Break one long file into multiple shorter pieces. Three modes: equal parts (cut into N sections of equal length), by duration (every X seconds), or custom markers (split at specific timestamps). The reverse operation of the Audio Merger.
Any audio file — interview, mixtape, album bounce, lecture recording.
Up to 200 MB
Equal parts: N sections of identical length (good for splitting a recording in half or thirds). By duration: every X seconds (good for chunking long files into upload-friendly sizes). Custom markers: enter exact timestamps where each cut happens (good for splitting an album into tracks).
0.01s precision in custom mode
Web Audio slices the buffer at the boundaries you set and emits one WAV per piece.

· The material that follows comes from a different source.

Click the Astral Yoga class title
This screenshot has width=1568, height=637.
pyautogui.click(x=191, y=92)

Download individually or all at once.
Output: multiple 16-bit WAV files
Use Custom markers mode. Enter the start time of each track as a separate marker. For an album with 12 tracks you'd enter 11 markers (the boundaries between tracks). The first piece runs from 0 to marker 1, the next runs from marker 1 to marker 2, and so on. Track times are usually in the album's tracklist or you can find them visually by scrubbing the file in any media player.

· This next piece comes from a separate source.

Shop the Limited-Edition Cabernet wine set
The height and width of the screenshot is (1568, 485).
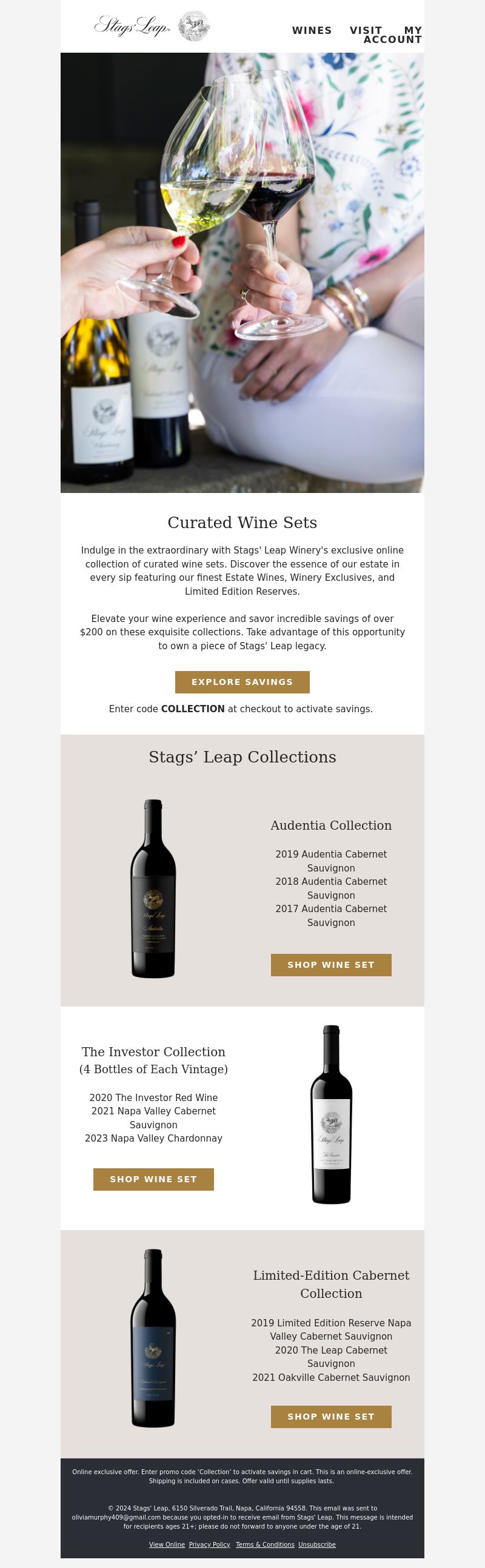pyautogui.click(x=332, y=1416)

Long-form recordings that need to be chunked into uniform pieces — splitting a 90-minute recording into 10-minute chunks for cloud upload limits, splitting a podcast into evenly-sized social clips, or chunking a lecture for student playback.
Yes. Each boundary is converted to a sample index at the source's sample rate, so concatenating all the output pieces would reproduce the original file bit-for-bit. Each cut happens at an exact sample, not an approximation.
Splitting decoded PCM samples and writing them back is lossless to WAV. Re-encoding each piece to MP3 here would force lossy compression for no reason. If you need MP3 outputs, run each split through the WAV to MP3 converter or use a batch encoder.